S’appuyant sur l’imaginaire et l’expérience, la voix réfléchit. Elle lutte contre l’ignorance et l’injustice, combat toute forme d’oppression et d’intolérance. Elle dénonce les manipulations des séducteurs. Elle prend corps sous forme de dialogues, de correspondances, de conte philosophique, de dictionnaire pendant que sa langue continue de s’unifier et de s’enrichir. Elle circule mieux sur les routes qui serpentent entre villes et campagnes. Dans les librairies, les livres se multiplient. La censure enferme en prison la voix de ceux qui osent la critique.

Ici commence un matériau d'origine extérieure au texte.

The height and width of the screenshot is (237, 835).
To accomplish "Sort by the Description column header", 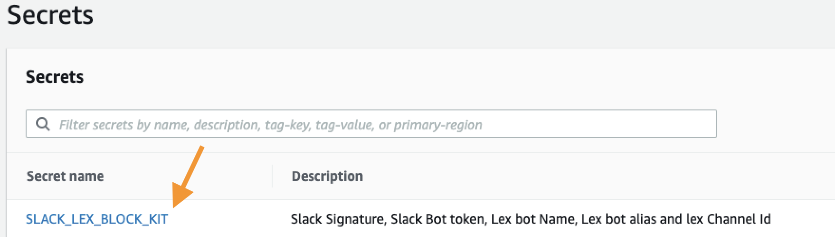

Le lecteur n’est plus sujet du roi, il devient citoyen.

Le temps avance.

Le progrès galopant investit la médecine, l’industrie, l’éducation. La puissance des nobles recule, celle des bourgeois s’accroît. La voix reflète le réel. Elle se faufile dans les rues et se promène sur les chemins. Elle frappe à la porte des marchands, des ouvriers et des paysans. Ils lisent ses feuilletons dans les journaux. La voix témoigne de la vie des travailleurs et des ambitieux. Elle dénonce et s’engage. Elle écrit sur la voix, sur les sentiments et les émotions. Elle préfère la passion à la raison. Avec son livre, elle entre dans une maison d’édition. Critiques et prix littéraires rythment sa vie.

Le temps avance.

La voix s’assied sur les bancs d’écoles gratuites et obligatoires. Elle rêve, s’évade ou témoigne. Celle des écrivains se mêle à celle des peintres dans les cafés. Elle explore le hasard, la folie, encore et toujours l’amour, l’absurde de l’existence. Elle s’engage avec ses héros au coeur de la société, du politique et de la guerre. La voix mélange les manières de l’oral et de l’écrit, ajoute des mots venus du pays voisin. Les livres se consomment. Les collections et les formats se multiplient.

Le temps avance.

La voix, avec le numérique, appartient à toutes et à tous. Le livre devient écran. La voix de la nuit des temps rencontre celle de la machine. S’accorderont-elles ?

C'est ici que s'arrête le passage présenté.